Architecture at a glance

Tier-1 to Tier-2 support escalation architecture: customer chat hits Tier-1 agent for triage, easy cases reply directly, hard cases escalate through a shared Synap memory pool to the Tier-2 specialist agent which writes its resolution back to memory
The handoff happens via memory, not state. T2 doesn’t need a routing payload — it pulls everything it needs from Synap on first call.

Stack

LayerChoice
Synap SDKmaximem-synap (Python) / @maximem/synap (TypeScript)
FrameworkOpenAI Agents SDK (Python, uses native handoffs) / Vercel AI SDK (TypeScript, manual routing)
LLMOpenAI gpt-4o-mini for T1 (cheap + fast) and gpt-4o for T2
Routing stateIn-memory dict for the demo; Redis in production
Multi-agent orchestration is a great fit for LangGraph (Python) and Mastra (TypeScript) if you want graph-shaped routing with retries and persistence baked in. The recipe below uses OpenAI Agents / Vercel AI SDK to stay consistent with the rest of the Cookbook — port to LangGraph/Mastra once your routing graph grows.

Prerequisites

  • A Synap API key — see Authentication
  • Python: Python 3.11+
  • TypeScript: Node 18+ and Python 3.11+ on the host

Install

pip install maximem-synap maximem-synap-openai-agents openai-agents

Build it

1. Shared scoping

Both agents use the same scopes. That’s the whole trick.
  • customer_id = "<your-product>" — single tenant or per-customer org
  • user_id = <ticket requester ID>
  • conversation_id — one per ticket, shared across both agents

2. The escalation policy

This belongs in your code, not the LLM’s head. T1 calls a tool to escalate; the tool decides what counts.
ESCALATE_REASONS = {
    "customer_requested_human",
    "technical_depth_required",
    "policy_exception_needed",
    "safety_or_legal",
    "repeat_failure",  # T1 already tried twice
}

@function_tool
async def escalate_to_t2(user_id: str, reason: str, summary: str) -> dict:
    """Hand off to Tier-2 specialist. Reason must be one of: {reasons}."""
    assert reason in ESCALATE_REASONS, f"Invalid escalation reason: {reason}"
    # Persist the structured handoff in memory so T2 picks it up
    await sdk.memories.create(
        document=f"T1 escalation: {summary}",
        document_type="support-escalation",
        user_id=user_id,
        customer_id=CUSTOMER_ID,
        metadata={"escalation_reason": reason, "from_tier": "t1", "to_tier": "t2"},
    )
    ROUTING[user_id] = "t2"
    return {"status": "escalated", "to": "t2"}

3. The Tier-1 agent

Fast model, common-issue tools, escalate when out of depth.
SYSTEM_T1 = """You are a Tier-1 support agent.

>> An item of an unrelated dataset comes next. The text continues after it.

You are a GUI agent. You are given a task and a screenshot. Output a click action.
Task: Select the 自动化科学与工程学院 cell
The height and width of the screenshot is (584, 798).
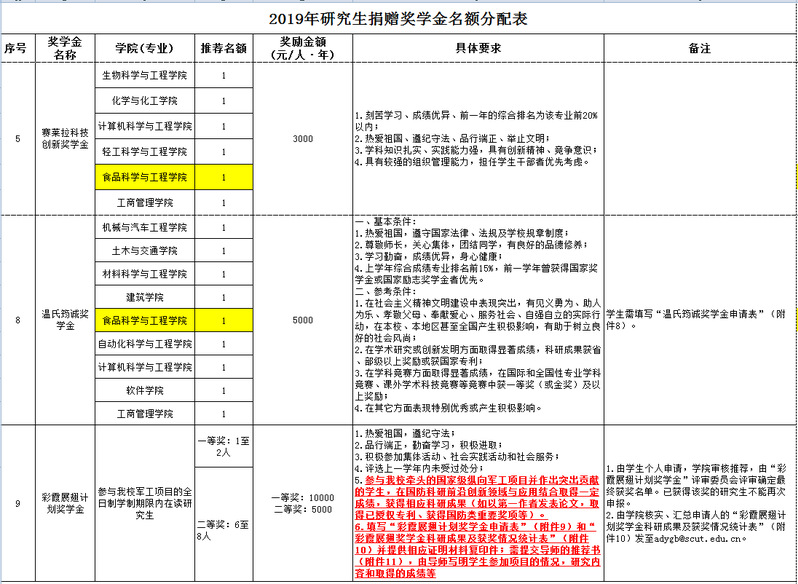click(144, 343)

- Handle common issues: account questions, basic troubleshooting, status checks, simple refunds.
- If the issue is: safety, legal, a technical deep-dive, a policy exception, or you've already tried twice
  without resolution — call escalate_to_t2 with a clear reason and a 1-paragraph summary of what
  you tried and what you learned about the customer's situation.
- Never invent answers. If you don't know and can't escalate, say so."""

t1_agent = Agent(
    name="t1_support",
    instructions=SYSTEM_T1,
    model="gpt-4o-mini",
    tools=[
        FunctionTool(synap_search, name_override="synap_search"),
        FunctionTool(synap_store,  name_override="synap_store"),
        get_account_status, check_outage, basic_refund,
        escalate_to_t2,
    ],
)

4. The Tier-2 agent

Bigger model, deeper tools, picks up with full T1 context already in memory.
SYSTEM_T2 = """You are a Tier-2 support specialist.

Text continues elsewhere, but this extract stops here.